Emergency transfer assistance. Under VAWA 2013, HUD is required to adopt a model emergency transfer plan for use by public housing agencies (PHAs), owners, managers, or other providers participating in covered programs. The plan must allow tenants who are victims of domestic violence, dating violence, sexual assault, and/or stalking to transfer to another available unit under a covered housing program if they have a reasonable fear of imminent harm from further violence.
Victims of sexual assault, in addition to being able to qualify based on a reasonable belief of imminent harm, must also be allowed to transfer to another available unit if the sexual assault occurred within the past 90 days on the premises.
The RD notice instructed RD staff to be prepared to implement its Model Emergency Transfer Plan if requested by tenants who are imminently in danger of domestic violence. The notice also recommends that owners and managers update their tenant selection plans and occupancy rules to incorporate VAWA’s tenant rights and protections. If properties also receive Section 8 assistance, owners and managers should comply with HUD VAWA requirements.
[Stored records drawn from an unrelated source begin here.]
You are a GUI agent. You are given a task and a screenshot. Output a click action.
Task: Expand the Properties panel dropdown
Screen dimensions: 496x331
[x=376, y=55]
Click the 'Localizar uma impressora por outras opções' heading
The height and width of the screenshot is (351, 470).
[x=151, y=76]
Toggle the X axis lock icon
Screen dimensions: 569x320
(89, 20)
Attachment B of the notice details the RD’s Model Emergency Transfer Plan:
Tenants who are actual or imminent victims of domestic violence shall be permitted by the owner or manager to transfer to another available and safe dwelling unit assisted under the MFH program covered by this AN when a transfer is requested by a tenant, and (1) the tenant reasonably believes that he or she is threatened with imminent harm from further violence if he or she remains within the same dwelling; and (2) in the case of a tenant who is a victim of sexual assault, the sexual assault occurred on the premises during the 90-day period preceding the request for transfer.
Tenants requesting an emergency transfer under the VAWA Act may receive benefits under 49 U.S.C. part 24, “Uniform Relocation Assistance and Real Property Acquisition Act,” by requesting a Letter of Priority Entitlement from the Agency, as Rural Development considers this to be a situation beyond the tenant’s control under 7 CFR 3560.159(c).
7 CFR 3560.159(c) states, “If occupancy is terminated due to conditions which are beyond the control of the tenant, such as a condition related to required repair or rehabilitation of the building, or a natural disaster, the tenants who are affected by such a circumstance are entitled to benefits under the Uniform Relocation Act and may request a Letter of Priority Entitlement (LOPE) from the Agency. If tenants need additional time to secure replacement housing, the Agency may, at the tenant’s request, extend the LOPE entitlement period.”
Reasonable confidentiality measures must be incorporated by owners and managers so that location of the new dwelling is not disclosed to the person that commits an actual or imminent act of violence.